>> BEGIN
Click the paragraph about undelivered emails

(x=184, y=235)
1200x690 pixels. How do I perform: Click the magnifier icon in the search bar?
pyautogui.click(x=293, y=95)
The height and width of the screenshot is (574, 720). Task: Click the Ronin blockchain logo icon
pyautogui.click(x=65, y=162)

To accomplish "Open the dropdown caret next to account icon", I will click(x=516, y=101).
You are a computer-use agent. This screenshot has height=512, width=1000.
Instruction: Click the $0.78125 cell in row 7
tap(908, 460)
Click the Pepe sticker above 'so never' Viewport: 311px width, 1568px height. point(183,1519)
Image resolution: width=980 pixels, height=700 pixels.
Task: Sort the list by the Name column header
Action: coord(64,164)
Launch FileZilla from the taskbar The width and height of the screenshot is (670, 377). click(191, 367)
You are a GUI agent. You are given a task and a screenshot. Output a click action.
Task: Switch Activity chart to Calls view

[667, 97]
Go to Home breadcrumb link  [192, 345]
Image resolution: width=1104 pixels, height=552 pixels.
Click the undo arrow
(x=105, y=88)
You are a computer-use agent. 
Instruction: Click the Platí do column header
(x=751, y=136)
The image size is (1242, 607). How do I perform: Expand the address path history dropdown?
>> END
TASK BRIEF ▸
Copy the records above line for line, without changing anything.

WORKED SOLUTION ▸
Click the paragraph about undelivered emails

(x=184, y=235)
1200x690 pixels. How do I perform: Click the magnifier icon in the search bar?
pyautogui.click(x=293, y=95)
The height and width of the screenshot is (574, 720). Task: Click the Ronin blockchain logo icon
pyautogui.click(x=65, y=162)

To accomplish "Open the dropdown caret next to account icon", I will click(x=516, y=101).
You are a computer-use agent. This screenshot has height=512, width=1000.
Instruction: Click the $0.78125 cell in row 7
tap(908, 460)
Click the Pepe sticker above 'so never' Viewport: 311px width, 1568px height. point(183,1519)
Image resolution: width=980 pixels, height=700 pixels.
Task: Sort the list by the Name column header
Action: coord(64,164)
Launch FileZilla from the taskbar The width and height of the screenshot is (670, 377). click(191, 367)
You are a GUI agent. You are given a task and a screenshot. Output a click action.
Task: Switch Activity chart to Calls view

[667, 97]
Go to Home breadcrumb link  [192, 345]
Image resolution: width=1104 pixels, height=552 pixels.
Click the undo arrow
(x=105, y=88)
You are a computer-use agent. 
Instruction: Click the Platí do column header
(x=751, y=136)
The image size is (1242, 607). How do I perform: Expand the address path history dropdown?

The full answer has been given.